Task to carry out –
Please repeat exactly the line containing "Open the Ai document icon in sidebar" and each line after it in the records below, through the last.

[Stored items]
++++++++++++++++++++
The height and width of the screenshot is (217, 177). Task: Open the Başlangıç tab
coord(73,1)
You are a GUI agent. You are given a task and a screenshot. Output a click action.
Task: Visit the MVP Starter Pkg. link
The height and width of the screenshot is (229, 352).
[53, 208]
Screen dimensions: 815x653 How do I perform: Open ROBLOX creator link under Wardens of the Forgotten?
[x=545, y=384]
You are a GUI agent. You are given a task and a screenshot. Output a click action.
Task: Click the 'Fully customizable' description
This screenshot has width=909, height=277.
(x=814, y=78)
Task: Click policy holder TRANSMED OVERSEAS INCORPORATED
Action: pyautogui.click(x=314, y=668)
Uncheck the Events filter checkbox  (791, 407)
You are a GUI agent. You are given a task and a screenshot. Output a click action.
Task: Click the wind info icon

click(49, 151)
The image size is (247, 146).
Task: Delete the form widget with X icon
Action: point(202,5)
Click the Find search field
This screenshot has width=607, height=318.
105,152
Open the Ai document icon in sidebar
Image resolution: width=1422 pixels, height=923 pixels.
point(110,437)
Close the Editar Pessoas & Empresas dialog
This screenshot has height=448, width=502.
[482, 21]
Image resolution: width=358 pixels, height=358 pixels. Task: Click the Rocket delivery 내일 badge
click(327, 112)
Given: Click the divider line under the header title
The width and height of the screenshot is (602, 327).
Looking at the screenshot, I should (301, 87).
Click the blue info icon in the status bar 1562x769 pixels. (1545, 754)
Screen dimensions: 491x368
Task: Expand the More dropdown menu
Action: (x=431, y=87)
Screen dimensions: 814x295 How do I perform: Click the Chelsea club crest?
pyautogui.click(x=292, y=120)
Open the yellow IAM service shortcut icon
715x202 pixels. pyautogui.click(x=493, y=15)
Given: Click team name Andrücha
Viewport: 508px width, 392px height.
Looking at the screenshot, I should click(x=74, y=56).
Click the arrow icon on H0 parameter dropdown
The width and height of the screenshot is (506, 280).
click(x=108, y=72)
++++++++++++++++++++
Solution for this problem –
Open the Ai document icon in sidebar
Image resolution: width=1422 pixels, height=923 pixels.
point(110,437)
Close the Editar Pessoas & Empresas dialog
This screenshot has height=448, width=502.
[482, 21]
Image resolution: width=358 pixels, height=358 pixels. Task: Click the Rocket delivery 내일 badge
click(327, 112)
Given: Click the divider line under the header title
The width and height of the screenshot is (602, 327).
Looking at the screenshot, I should (301, 87).
Click the blue info icon in the status bar 1562x769 pixels. (1545, 754)
Screen dimensions: 491x368
Task: Expand the More dropdown menu
Action: (x=431, y=87)
Screen dimensions: 814x295 How do I perform: Click the Chelsea club crest?
pyautogui.click(x=292, y=120)
Open the yellow IAM service shortcut icon
715x202 pixels. pyautogui.click(x=493, y=15)
Given: Click team name Andrücha
Viewport: 508px width, 392px height.
Looking at the screenshot, I should click(x=74, y=56).
Click the arrow icon on H0 parameter dropdown
The width and height of the screenshot is (506, 280).
click(x=108, y=72)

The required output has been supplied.